Voir ici : https://www.cnbc.com/2021/07/30/cdc...

Le CDC, ce n’est pas des antivax ; c’est ‘la principale agence fédérale des États-Unis en matière de protection de la santé publique ». Voir ici :

https://fr.wikipedia.org/wiki/Centr...

Le rapport du CDC montre ce qu’est une vraie statisitque dur des bases réelles.

Il n’y a aucune raison de penser que le covid soit différent au Massachussetts !

Voici comment la presse traite d’informations scientifiques indiquant qu’il n’y a pas d’avantage à la vaccination pour les cas graves ;

https://www.liberation.fr/checknews...

https://www.liberation.fr/checknews...

La manière de raisonner des media français sur la vaccination mérite le détour :

« Covid 19 : est-il vrai que la majorité des personnes hospitalisées en Israël sont vaccinées ? » discute Libération de manière extrêmement malhonnête :

https://www.liberation.fr/checknews...

Israël reconnait que le vaccin ne protège pas énormément des formes graves, contrairement à la France…

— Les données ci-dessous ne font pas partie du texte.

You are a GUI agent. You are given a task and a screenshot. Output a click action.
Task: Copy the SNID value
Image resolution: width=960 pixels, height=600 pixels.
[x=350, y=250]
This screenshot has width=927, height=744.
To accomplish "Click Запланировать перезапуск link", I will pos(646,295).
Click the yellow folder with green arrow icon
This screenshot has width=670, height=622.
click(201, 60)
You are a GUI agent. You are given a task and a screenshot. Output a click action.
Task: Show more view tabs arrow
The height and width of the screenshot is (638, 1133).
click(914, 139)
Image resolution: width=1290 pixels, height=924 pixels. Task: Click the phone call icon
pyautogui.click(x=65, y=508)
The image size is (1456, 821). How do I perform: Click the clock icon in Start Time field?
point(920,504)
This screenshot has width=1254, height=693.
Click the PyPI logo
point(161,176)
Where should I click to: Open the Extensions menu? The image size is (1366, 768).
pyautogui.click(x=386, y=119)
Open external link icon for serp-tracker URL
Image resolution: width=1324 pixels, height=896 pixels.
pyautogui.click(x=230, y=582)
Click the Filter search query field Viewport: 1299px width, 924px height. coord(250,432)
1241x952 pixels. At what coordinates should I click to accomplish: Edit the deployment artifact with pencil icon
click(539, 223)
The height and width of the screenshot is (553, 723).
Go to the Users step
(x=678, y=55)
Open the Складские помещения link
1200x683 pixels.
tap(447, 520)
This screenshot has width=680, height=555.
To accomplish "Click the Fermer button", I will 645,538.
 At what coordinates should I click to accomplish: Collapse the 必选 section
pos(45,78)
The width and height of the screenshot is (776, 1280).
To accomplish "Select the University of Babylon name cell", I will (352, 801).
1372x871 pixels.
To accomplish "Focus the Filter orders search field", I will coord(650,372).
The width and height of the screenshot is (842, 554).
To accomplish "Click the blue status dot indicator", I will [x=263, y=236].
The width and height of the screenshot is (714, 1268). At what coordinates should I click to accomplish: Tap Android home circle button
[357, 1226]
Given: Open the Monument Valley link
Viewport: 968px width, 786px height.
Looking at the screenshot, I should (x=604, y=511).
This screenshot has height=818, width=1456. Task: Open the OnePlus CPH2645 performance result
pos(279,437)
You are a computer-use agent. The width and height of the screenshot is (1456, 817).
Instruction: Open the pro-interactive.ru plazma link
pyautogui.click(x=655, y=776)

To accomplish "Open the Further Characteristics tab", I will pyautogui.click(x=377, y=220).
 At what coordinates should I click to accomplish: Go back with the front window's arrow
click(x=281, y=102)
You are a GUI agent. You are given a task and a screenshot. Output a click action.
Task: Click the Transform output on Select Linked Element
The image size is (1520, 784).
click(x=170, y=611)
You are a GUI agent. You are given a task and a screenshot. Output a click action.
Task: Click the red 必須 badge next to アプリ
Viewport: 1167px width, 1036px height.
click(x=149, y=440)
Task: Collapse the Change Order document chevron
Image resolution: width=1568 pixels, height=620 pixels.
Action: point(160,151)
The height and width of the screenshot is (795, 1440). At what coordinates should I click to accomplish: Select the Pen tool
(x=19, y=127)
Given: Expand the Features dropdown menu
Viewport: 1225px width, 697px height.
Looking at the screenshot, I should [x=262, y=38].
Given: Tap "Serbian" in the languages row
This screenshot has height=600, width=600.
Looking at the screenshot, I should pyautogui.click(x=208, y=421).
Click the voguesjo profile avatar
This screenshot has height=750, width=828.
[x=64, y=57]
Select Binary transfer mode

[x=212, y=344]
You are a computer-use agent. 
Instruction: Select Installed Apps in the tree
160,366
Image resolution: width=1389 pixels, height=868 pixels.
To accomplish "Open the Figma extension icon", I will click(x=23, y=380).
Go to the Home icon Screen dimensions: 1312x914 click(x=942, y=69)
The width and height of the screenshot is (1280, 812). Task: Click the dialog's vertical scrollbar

« Jusqu’à présent, l’augmentation de la morbidité grave est restée limitée - début juin, il y avait une vingtaine de patients graves avec moins de 200 cas actifs dans le pays, ils sont maintenant 138 avec plus de 13 000 cas actifs. Cependant, au cours des derniers jours, le nombre de patients graves a augmenté de plus en plus vite, multipliant plus de deux fois en une semaine. "La morbidité augmente et devrait continuer à augmenter sans imposer de nouvelles restrictions", a écrit l’expert. "Une augmentation similaire est attendue de la morbidité grave et de l’insuffisance respiratoire." »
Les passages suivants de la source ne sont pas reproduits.